The race starts from Shimla and culminates at Srinagar before passing through Manali followed by the mountain passes including Rohtang, Baralacha La, Tanglang La, the second highest motorable road in the world. Riders have to battle lack of oxygen and temperatures dropping to -15 degree celsius on the route. They also have to tackle the extremely dangerous terrain on the way to the Khardung La, the world’s highest motorable road.
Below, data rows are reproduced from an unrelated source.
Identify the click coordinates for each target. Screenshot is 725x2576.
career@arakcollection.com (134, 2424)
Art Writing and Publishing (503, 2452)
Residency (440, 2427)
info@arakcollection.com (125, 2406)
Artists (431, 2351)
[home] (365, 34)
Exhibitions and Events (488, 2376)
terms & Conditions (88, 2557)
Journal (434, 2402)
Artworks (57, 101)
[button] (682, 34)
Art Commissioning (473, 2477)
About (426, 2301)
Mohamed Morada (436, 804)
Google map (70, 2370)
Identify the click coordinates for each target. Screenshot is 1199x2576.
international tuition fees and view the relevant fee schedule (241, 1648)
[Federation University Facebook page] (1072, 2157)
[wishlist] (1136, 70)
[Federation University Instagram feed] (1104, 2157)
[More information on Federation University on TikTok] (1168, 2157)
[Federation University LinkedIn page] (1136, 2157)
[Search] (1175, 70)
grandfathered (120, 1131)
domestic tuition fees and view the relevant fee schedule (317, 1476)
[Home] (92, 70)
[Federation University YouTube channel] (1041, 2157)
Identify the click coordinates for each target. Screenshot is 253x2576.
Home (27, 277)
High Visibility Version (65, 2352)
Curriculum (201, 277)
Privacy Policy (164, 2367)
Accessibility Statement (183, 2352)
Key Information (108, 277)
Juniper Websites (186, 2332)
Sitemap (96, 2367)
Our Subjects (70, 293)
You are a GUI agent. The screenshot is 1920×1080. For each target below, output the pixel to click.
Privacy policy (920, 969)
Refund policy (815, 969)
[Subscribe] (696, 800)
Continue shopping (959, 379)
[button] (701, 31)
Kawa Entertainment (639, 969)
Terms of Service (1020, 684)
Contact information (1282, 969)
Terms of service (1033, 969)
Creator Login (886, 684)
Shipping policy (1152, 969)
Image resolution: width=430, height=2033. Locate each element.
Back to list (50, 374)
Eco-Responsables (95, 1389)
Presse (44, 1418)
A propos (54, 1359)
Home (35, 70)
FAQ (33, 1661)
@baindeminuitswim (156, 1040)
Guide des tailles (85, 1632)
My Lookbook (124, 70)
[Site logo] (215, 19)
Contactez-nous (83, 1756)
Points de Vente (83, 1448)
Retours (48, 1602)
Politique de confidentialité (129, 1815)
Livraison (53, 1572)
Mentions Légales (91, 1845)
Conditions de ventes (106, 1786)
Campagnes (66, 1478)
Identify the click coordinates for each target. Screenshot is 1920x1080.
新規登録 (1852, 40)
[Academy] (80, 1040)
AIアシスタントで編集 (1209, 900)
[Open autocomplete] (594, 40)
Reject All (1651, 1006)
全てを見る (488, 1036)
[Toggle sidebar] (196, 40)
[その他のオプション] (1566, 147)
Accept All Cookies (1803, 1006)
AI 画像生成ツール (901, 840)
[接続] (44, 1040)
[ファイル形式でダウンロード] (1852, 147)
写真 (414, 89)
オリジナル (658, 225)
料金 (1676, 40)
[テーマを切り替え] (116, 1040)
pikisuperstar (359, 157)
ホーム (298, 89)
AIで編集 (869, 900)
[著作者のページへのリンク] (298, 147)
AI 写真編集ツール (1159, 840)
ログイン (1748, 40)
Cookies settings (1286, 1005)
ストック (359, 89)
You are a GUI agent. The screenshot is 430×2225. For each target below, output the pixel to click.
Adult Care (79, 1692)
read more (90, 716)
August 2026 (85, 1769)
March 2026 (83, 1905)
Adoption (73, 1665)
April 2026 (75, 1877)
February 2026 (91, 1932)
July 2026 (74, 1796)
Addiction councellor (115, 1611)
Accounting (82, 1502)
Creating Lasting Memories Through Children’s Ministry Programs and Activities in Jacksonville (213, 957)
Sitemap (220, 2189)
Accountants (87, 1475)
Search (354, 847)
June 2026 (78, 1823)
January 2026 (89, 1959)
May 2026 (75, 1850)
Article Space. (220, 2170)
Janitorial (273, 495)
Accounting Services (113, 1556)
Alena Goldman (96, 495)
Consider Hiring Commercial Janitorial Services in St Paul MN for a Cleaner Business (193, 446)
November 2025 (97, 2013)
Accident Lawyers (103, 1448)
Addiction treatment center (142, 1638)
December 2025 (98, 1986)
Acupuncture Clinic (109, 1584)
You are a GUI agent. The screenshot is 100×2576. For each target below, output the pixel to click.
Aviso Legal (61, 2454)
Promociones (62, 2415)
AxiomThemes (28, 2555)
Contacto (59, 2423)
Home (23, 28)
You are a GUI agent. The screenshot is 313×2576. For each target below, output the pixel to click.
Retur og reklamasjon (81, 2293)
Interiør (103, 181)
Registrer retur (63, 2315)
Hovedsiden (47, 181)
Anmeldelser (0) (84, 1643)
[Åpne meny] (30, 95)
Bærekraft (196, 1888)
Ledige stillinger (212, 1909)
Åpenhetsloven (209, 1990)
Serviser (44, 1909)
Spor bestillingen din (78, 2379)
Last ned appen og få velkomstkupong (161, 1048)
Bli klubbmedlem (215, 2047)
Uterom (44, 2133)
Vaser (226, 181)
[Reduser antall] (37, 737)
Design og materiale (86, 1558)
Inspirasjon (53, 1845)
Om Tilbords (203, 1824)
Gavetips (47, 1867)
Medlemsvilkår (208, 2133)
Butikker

Chethan remarks that he had landed one week before the start of the race to make preparations for the backbreaking race. However, the best experience during the time was while interacting with foreign riders. “They gave me tips about handling the bike, maintaining speed limits and acceleration,” he says. In the first edition of the race, three people had died and this year one rider had fallen into a gorge of 40 feet, he says reminiscing about his fall during the race.

Challenge

 “The major problem in this rally is the formation of black ice on the roads. It’s very difficult to identify the black ice. If a car or jeep had gone earlier then it creates a sort of a water splash trail on the roads, helping us identify black ice. Once you are on black ice, the last thing that you should do is apply the brakes. In one such place, there was a long stretch of black ice, which I managed to clear easily. The next curve had another stretch, but I couldn’t see until the last moment, causing me to crash. Luckily there were no injuries,” he reminisces.

However, Chethan bemoans that there is a lack of sponsors to help him take part in rallies on a regular basis. Chethan has participated in more than 60 motor sport events in the last nine years has won over 55 rallies and was crowned as the overall champion of the Indian National Rally Championship (INRC) in 2010.